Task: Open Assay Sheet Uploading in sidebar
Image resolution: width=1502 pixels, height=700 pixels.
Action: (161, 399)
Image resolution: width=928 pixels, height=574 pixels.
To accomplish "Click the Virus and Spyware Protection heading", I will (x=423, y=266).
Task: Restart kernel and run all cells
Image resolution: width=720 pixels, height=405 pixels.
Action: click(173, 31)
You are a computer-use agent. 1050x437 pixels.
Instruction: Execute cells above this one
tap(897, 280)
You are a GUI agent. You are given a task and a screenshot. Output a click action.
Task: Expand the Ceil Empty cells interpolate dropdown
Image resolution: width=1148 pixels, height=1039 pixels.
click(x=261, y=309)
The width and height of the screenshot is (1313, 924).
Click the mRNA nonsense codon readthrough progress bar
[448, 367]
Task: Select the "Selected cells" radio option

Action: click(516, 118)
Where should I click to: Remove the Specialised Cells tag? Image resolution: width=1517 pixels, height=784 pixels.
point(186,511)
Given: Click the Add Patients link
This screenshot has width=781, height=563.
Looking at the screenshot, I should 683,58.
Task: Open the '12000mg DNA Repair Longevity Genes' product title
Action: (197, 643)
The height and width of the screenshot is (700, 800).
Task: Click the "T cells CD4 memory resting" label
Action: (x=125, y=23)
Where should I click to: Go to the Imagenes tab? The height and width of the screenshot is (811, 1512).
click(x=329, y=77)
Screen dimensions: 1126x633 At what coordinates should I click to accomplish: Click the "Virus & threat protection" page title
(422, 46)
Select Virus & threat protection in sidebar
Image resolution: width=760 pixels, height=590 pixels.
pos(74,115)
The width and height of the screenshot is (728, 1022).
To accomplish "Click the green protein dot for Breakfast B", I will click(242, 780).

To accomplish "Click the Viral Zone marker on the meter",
■ ■ ■
### [PROMPT]
Write the records out again. Keep every line exactly as it is.

### [EXERCISE RESULT]
Task: Open Assay Sheet Uploading in sidebar
Image resolution: width=1502 pixels, height=700 pixels.
Action: (161, 399)
Image resolution: width=928 pixels, height=574 pixels.
To accomplish "Click the Virus and Spyware Protection heading", I will (x=423, y=266).
Task: Restart kernel and run all cells
Image resolution: width=720 pixels, height=405 pixels.
Action: click(173, 31)
You are a computer-use agent. 1050x437 pixels.
Instruction: Execute cells above this one
tap(897, 280)
You are a GUI agent. You are given a task and a screenshot. Output a click action.
Task: Expand the Ceil Empty cells interpolate dropdown
Image resolution: width=1148 pixels, height=1039 pixels.
click(x=261, y=309)
The width and height of the screenshot is (1313, 924).
Click the mRNA nonsense codon readthrough progress bar
[448, 367]
Task: Select the "Selected cells" radio option

Action: click(516, 118)
Where should I click to: Remove the Specialised Cells tag? Image resolution: width=1517 pixels, height=784 pixels.
point(186,511)
Given: Click the Add Patients link
This screenshot has width=781, height=563.
Looking at the screenshot, I should 683,58.
Task: Open the '12000mg DNA Repair Longevity Genes' product title
Action: (197, 643)
The height and width of the screenshot is (700, 800).
Task: Click the "T cells CD4 memory resting" label
Action: (x=125, y=23)
Where should I click to: Go to the Imagenes tab? The height and width of the screenshot is (811, 1512).
click(x=329, y=77)
Screen dimensions: 1126x633 At what coordinates should I click to accomplish: Click the "Virus & threat protection" page title
(422, 46)
Select Virus & threat protection in sidebar
Image resolution: width=760 pixels, height=590 pixels.
pos(74,115)
The width and height of the screenshot is (728, 1022).
To accomplish "Click the green protein dot for Breakfast B", I will click(242, 780).

To accomplish "Click the Viral Zone marker on the meter",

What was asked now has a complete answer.